MedicalResearch.com Interview with:
Naveed Nosrati MD

Indiana University School of Medicine
Staff Surgeon, Roudebush VAMC

Medical Research: What is the background for this study?

Dr. Nosrati: We originally began this study as a broader project investigating the effect of trauma induced by biopsies on the spontaneous clearance of a non-melanoma skin cancer. As part of that, we created a large database with many patient variables. Since we undertook this project at our local VA hospital, one of the variables available to us was Agent Orange exposure.

Shortly after completing the study, Clemens et al published their study linking Agent Orange exposure to higher rates of invasive non-melanoma skin cancer.

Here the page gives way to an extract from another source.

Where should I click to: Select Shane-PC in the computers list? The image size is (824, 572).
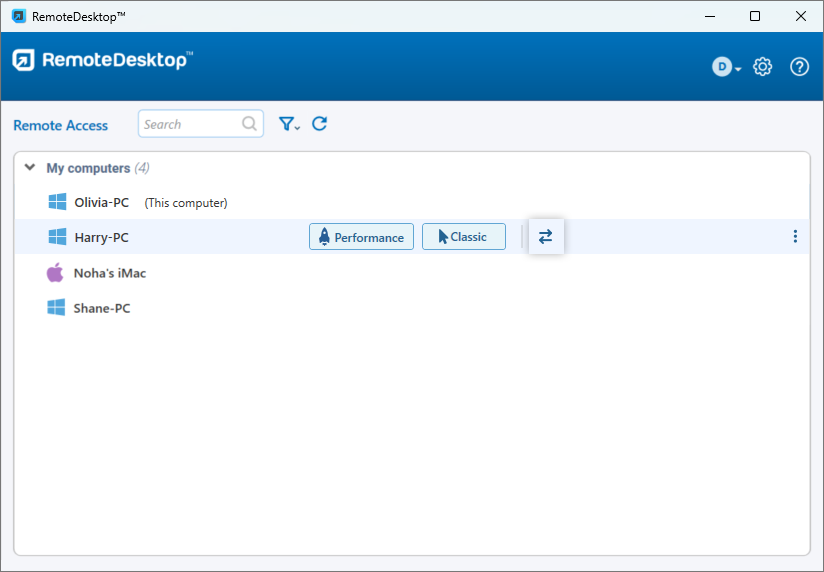click(x=102, y=308)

Their study was a pilot study of only 100 patients. As we had well over 1,000 patients, we decided to pursue a side project of how Agent Orange specifically affects our results.

Our study was operating under the hypothesis that trauma induced by biopsies led to an inflammatory response that often led to the immunologic clearance of the remaining skin cancer. We actually coined the term “SCORCH” lesion, or spontaneous clearance of residual carcinoma histologically, for this phenomenon. With that mind, we would expect patients exposed to Agent Orange to theoretically have a more invasive form of malignancy and thus have lower rates of spontaneous clearance.